## The exercise
Change "directory" to "folder" in the data, starting at the first line and ending with the line that contains "point(37,276)". Output only those lines, with nothing else altered.

## Records
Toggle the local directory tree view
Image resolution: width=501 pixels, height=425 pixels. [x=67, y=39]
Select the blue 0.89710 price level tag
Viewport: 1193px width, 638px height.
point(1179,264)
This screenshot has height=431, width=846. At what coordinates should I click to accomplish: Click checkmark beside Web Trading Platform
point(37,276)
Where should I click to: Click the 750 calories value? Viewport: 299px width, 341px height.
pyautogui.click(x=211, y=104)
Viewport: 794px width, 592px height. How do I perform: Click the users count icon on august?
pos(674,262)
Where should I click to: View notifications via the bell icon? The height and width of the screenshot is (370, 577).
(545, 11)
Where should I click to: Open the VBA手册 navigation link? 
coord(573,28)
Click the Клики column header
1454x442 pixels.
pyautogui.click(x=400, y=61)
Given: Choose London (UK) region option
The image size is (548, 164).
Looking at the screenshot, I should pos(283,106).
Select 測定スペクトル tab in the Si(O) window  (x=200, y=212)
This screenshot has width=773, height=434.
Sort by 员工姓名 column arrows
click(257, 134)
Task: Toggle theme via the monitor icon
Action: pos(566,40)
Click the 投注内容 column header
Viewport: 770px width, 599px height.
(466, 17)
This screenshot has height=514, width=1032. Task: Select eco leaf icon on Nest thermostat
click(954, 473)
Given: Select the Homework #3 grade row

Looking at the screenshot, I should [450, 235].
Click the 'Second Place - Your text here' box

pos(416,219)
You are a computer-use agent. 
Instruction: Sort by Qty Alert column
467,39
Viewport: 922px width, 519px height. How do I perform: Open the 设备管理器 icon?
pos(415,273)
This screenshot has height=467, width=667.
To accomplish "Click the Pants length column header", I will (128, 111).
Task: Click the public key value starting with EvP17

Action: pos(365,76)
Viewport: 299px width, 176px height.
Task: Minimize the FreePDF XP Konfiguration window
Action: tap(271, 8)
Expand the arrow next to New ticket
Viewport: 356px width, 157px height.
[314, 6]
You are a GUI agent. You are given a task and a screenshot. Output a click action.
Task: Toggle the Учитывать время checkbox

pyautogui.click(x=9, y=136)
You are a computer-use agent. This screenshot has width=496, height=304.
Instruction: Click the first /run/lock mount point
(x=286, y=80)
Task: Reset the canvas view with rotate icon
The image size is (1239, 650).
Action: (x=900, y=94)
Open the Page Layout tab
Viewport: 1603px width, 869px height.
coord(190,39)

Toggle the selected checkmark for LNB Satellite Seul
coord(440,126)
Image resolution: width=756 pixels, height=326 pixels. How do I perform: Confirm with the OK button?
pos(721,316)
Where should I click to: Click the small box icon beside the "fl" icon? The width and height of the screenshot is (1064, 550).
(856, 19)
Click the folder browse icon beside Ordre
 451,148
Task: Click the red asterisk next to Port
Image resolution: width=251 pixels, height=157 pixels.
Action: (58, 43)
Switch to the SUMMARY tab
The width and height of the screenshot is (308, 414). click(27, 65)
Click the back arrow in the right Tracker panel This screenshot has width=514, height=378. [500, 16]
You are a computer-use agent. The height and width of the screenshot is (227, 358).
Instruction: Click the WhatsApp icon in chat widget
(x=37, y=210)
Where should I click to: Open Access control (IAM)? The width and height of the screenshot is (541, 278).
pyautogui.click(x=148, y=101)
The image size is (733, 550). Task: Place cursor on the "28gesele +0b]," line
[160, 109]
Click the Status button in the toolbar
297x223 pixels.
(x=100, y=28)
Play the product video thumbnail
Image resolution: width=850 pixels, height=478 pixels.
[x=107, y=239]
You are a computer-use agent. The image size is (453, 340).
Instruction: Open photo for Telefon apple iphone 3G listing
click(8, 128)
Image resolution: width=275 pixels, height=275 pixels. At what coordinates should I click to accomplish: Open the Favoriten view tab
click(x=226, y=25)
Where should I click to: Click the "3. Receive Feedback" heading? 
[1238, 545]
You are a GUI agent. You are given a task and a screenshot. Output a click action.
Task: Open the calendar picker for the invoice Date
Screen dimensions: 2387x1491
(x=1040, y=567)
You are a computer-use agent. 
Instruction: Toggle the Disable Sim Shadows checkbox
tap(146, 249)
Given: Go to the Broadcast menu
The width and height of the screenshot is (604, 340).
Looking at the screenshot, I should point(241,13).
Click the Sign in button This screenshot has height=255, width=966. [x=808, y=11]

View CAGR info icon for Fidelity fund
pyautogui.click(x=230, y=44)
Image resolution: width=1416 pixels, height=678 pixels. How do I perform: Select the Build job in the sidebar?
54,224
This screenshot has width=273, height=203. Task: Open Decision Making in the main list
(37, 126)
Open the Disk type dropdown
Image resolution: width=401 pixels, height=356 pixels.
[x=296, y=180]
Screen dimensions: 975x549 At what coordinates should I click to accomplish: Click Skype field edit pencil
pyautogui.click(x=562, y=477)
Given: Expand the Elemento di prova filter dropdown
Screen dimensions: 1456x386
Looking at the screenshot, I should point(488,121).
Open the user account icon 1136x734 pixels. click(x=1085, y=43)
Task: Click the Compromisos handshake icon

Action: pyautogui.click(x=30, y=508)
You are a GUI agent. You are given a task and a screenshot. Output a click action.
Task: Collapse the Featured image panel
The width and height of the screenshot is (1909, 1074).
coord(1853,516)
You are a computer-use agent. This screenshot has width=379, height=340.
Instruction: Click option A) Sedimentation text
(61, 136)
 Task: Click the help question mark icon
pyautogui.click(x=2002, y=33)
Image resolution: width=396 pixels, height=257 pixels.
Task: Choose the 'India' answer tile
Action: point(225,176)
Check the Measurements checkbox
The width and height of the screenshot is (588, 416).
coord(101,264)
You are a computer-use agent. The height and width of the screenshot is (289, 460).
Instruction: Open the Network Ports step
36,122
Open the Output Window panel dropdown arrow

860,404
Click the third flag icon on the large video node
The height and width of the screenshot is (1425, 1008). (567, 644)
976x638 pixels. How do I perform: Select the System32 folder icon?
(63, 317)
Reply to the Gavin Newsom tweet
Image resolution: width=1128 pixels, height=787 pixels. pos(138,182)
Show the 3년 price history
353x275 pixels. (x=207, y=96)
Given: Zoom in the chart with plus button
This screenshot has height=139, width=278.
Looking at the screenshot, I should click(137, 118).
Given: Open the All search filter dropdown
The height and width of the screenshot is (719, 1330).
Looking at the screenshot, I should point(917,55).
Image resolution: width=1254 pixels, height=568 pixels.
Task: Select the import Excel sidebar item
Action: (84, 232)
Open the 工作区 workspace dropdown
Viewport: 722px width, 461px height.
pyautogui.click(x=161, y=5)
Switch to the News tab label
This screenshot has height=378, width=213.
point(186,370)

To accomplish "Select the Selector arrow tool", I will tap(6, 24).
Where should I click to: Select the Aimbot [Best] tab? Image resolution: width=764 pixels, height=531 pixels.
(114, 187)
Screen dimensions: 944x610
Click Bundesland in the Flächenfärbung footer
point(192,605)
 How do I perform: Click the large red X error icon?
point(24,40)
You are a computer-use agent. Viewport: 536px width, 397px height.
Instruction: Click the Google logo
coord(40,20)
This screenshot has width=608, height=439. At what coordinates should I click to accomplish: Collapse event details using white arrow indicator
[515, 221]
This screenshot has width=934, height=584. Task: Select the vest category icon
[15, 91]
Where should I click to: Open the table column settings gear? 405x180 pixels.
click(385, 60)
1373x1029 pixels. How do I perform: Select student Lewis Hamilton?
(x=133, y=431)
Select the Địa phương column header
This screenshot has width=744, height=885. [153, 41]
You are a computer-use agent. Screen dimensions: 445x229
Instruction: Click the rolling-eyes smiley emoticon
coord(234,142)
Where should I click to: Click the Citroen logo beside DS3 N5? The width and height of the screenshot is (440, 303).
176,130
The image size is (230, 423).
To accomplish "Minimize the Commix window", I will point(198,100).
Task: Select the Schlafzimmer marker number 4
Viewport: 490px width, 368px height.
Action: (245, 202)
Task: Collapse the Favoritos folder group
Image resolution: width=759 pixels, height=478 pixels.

## The result
Toggle the local folder tree view
Image resolution: width=501 pixels, height=425 pixels. [x=67, y=39]
Select the blue 0.89710 price level tag
Viewport: 1193px width, 638px height.
point(1179,264)
This screenshot has height=431, width=846. At what coordinates should I click to accomplish: Click checkmark beside Web Trading Platform
point(37,276)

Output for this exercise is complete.